Given entries:
******

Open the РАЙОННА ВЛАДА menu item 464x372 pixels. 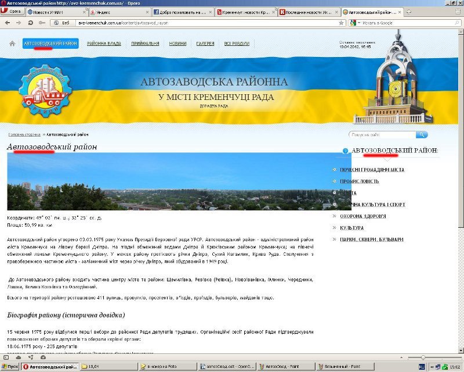104,44
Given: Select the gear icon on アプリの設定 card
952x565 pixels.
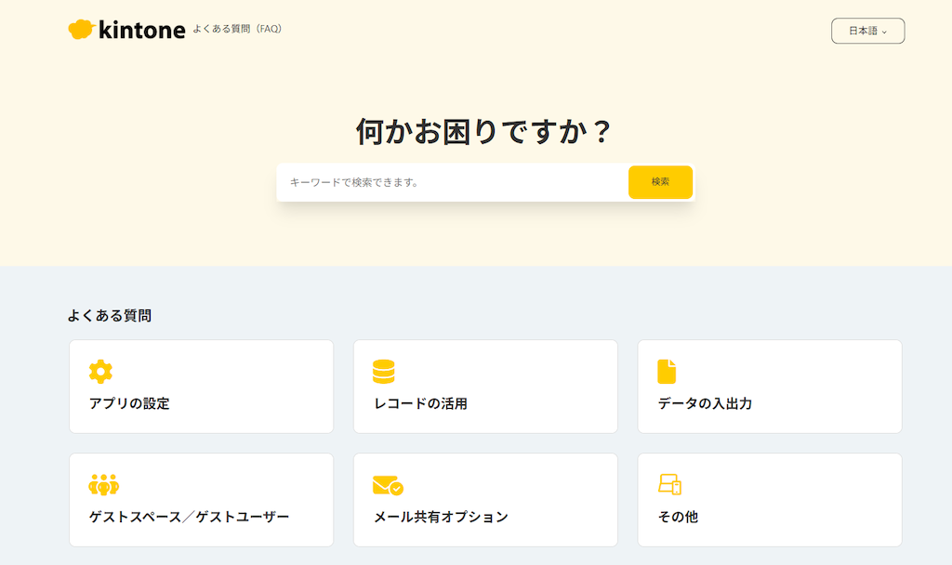Looking at the screenshot, I should 99,370.
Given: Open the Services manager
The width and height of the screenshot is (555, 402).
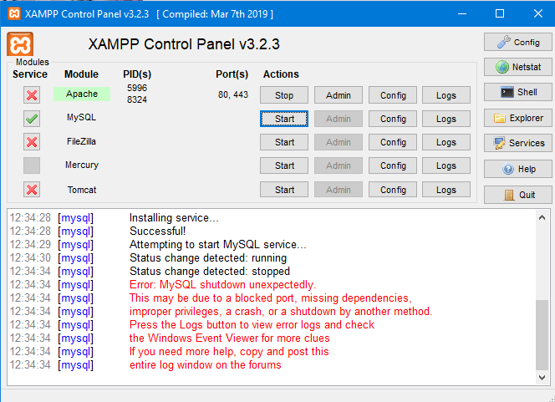Looking at the screenshot, I should [x=517, y=143].
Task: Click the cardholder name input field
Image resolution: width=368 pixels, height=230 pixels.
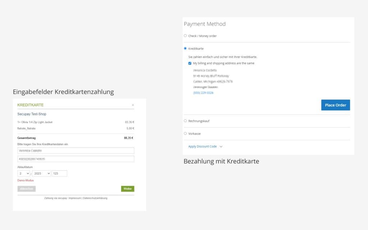Action: coord(75,150)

******

What the task asks: When you reach the line that contains "Image resolution: width=368", start copying the listing word for word and stop only after its last line, without any pictures.

Answer to this problem:
Image resolution: width=368 pixels, height=230 pixels.
Action: coord(75,150)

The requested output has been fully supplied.